From the author of Wild At Heart comes this Epic: The Story God is Telling, a small book, which, like Brian McLaren’s [The Secret Message of Jesus], is very logically structured. In addition to the important Prologue and Epilogue it tells the story, the epic, of the entire universe in four “Acts.”
In the 16-page Prologue he insists that we must see the overall story, “the larger story,” if we want to understand the sub-plots.
Act One is where all is good and beautiful.
Act Two is the entrance of evil in the form of fallen angels. (Which, my guess is, at the moment in history when predatory life first appeared in the Cambrian era.)
Something happened before our moment on the stage. Before mankind came the angels. . . . This universe is inhabited by other beings . . . Most people do not live as though the Story has a Villain, and that makes life very confusing . . . I am staggered by the level of naiveté that most people live with regarding evil. (pp. 30, 39)

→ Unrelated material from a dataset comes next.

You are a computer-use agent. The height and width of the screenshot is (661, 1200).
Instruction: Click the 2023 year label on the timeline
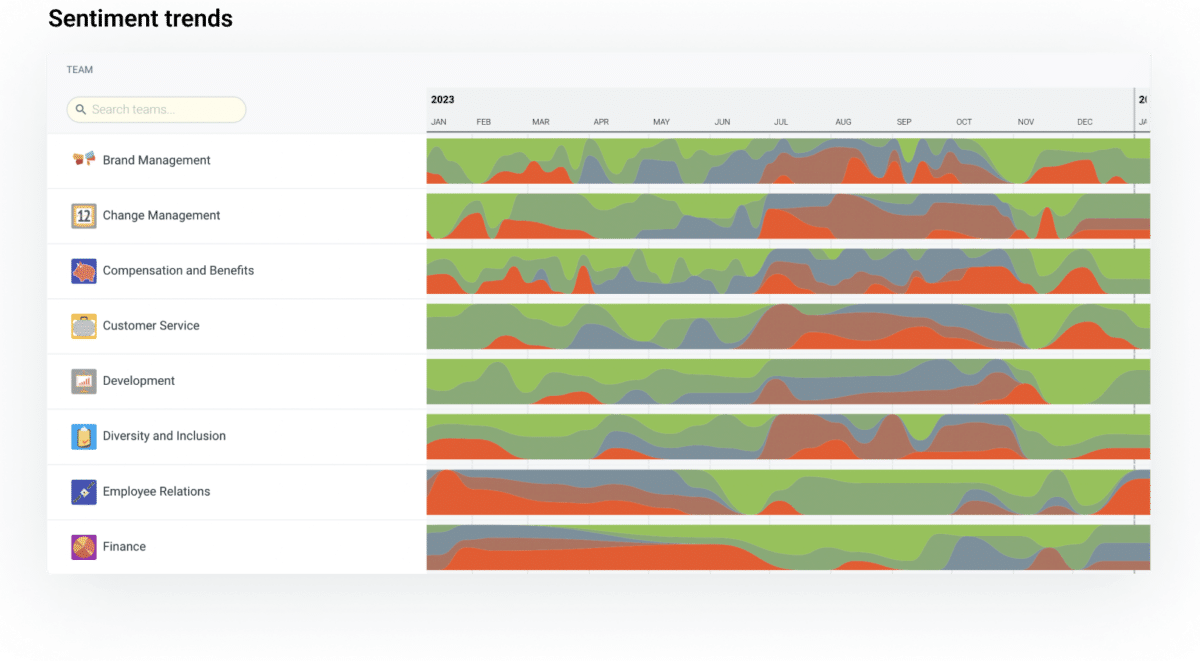coord(442,99)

He now quotes a famous passage from C. S. Lewis,
One of the things that surprised me when I first read the New Testament seriously was that it talked so much about a Dark Power in the universe—a mighty evil spirit who was held to be the Power behind death, disease, and sin . . . Christianity thinks this Dark Power was created by God, and was good when he was created, and went wrong. Christianity agrees . . . this is a universe at war. (p. 40)

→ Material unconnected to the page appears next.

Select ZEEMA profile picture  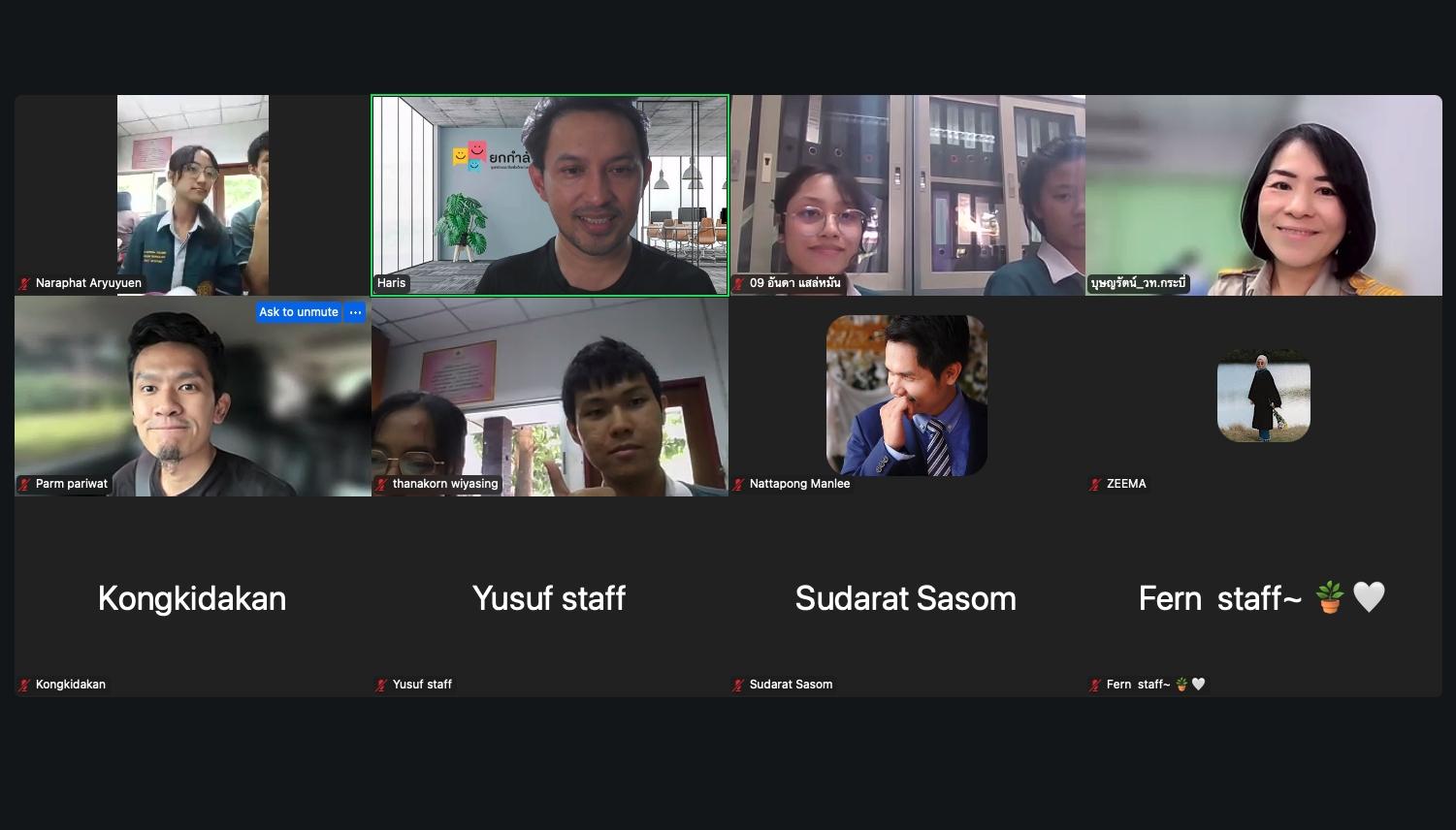(x=1264, y=396)

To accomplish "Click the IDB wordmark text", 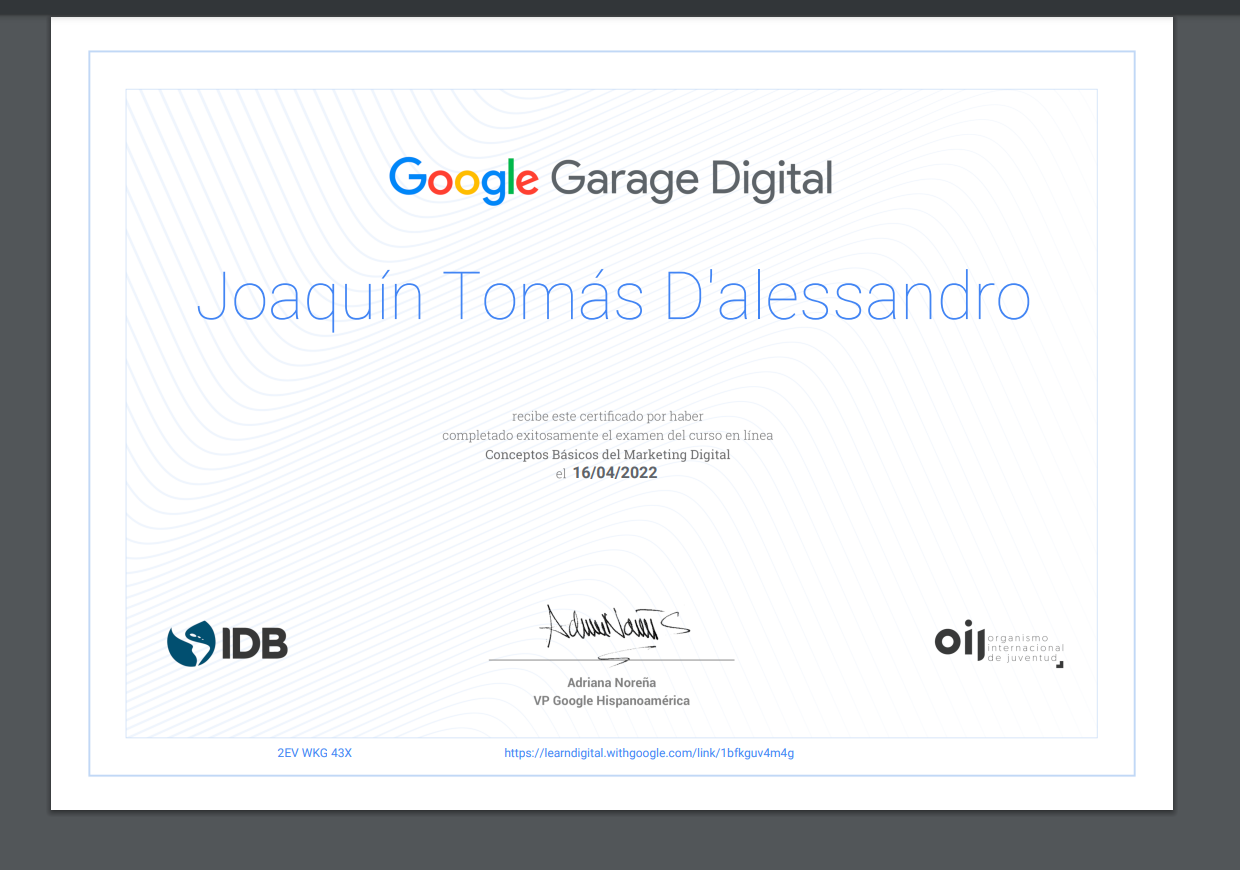I will coord(253,643).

Act Three is where, he says, the Biblical story begins in Genesis 1:1, after angelic powers went wrong.
This act begins in “darkness . . . is still under way, and we are caught up in it. A love story, set in the midst of a life-and- death battle.” (p. 72)

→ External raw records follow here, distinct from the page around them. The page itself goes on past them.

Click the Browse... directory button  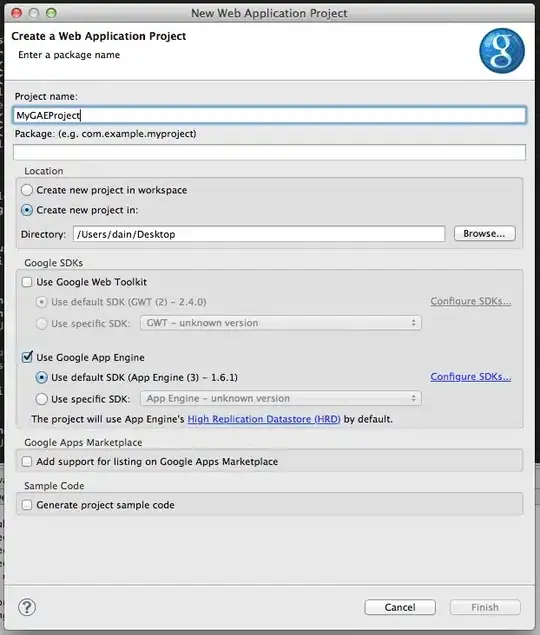point(485,234)
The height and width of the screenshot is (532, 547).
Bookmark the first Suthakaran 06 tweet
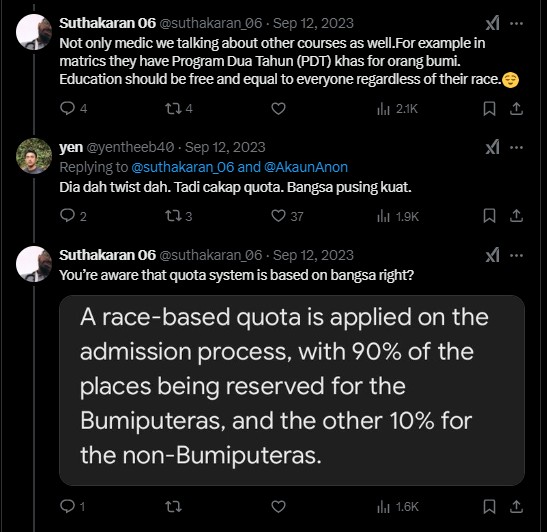(x=489, y=109)
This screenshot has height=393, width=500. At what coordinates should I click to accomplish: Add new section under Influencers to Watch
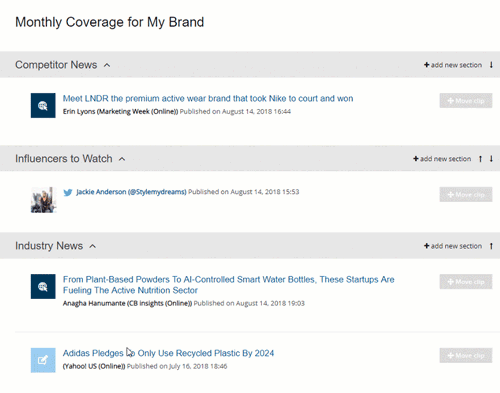[442, 159]
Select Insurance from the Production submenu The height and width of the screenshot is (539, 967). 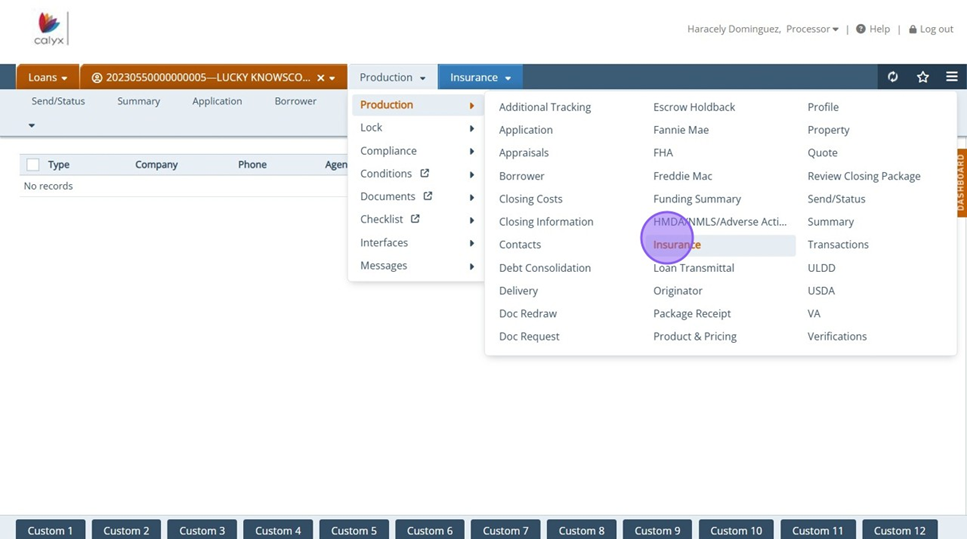click(x=677, y=245)
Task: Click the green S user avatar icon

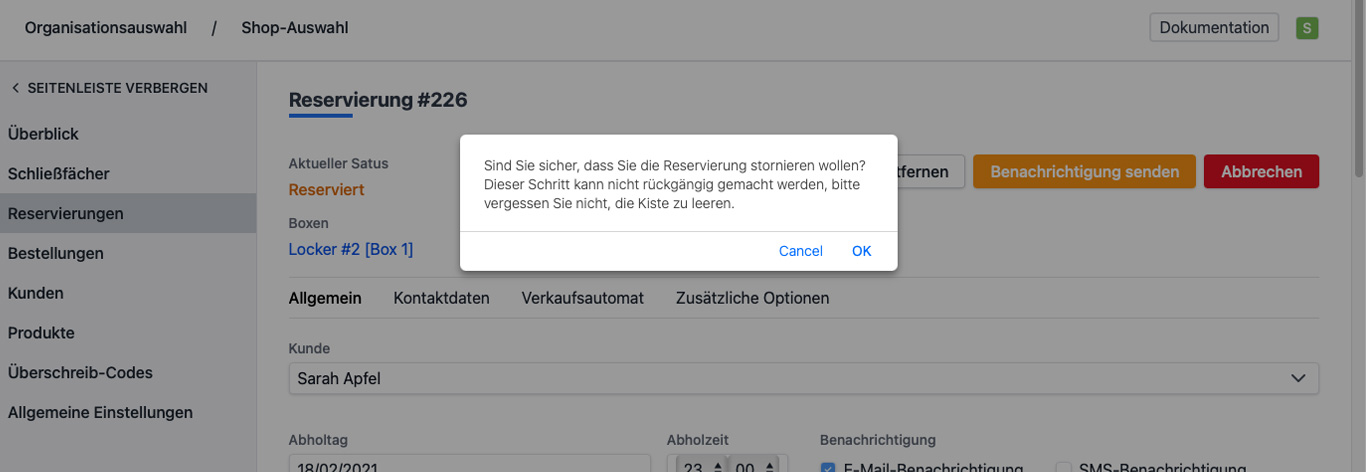Action: click(x=1306, y=28)
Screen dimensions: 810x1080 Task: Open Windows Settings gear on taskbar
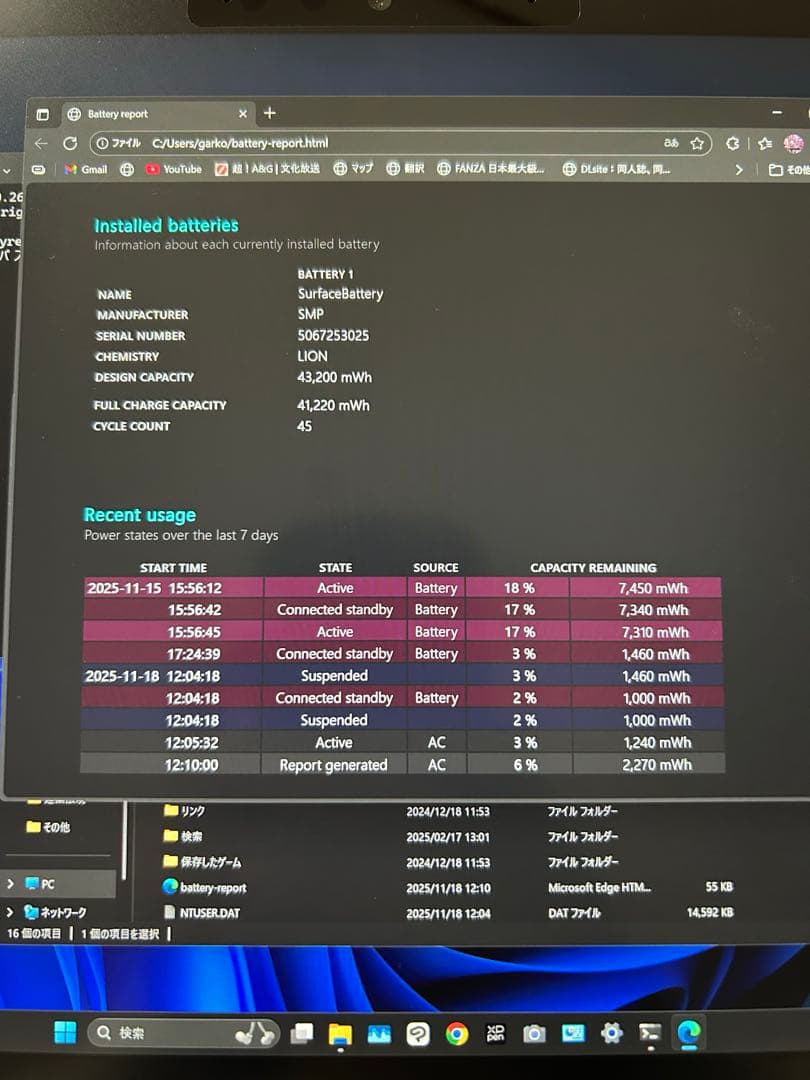611,1033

Act Four gestures toward the final future in a brilliant, eloquent, imaginative flight of fancy which frowns on all human guesses of the grandeur of the future. He says playfully:
I’ve heard innumerable times that “we shall worship God forever.” That “we shall sing one glorious hymn after another, forever and ever, amen” It sounds like hell to me. (p. 80)
The Epilogue is a significant part of the book. He says,
First, things are not what they seem. . . . the unseen world (the rest of reality) is more weighty and more real and more dangerous than the part of reality we can see.
Second, we are at war. . . . We must take this battle seriously. This is no child’s game. This is war . . . a battle for the human heart.
Third, you have a crucial role to play. . . . We must find our courage and rise up to recover our hearts and fight for the hearts of others. (p. 102)
Here we see talk of war. But, strangely, it does not speak of a war against a Dark Power and his works, but a rescue operation for human hearts. That is certainly a basic part of it, but to liberate the French from the Nazi yoke the dark evil of Hitler had to be eliminated first.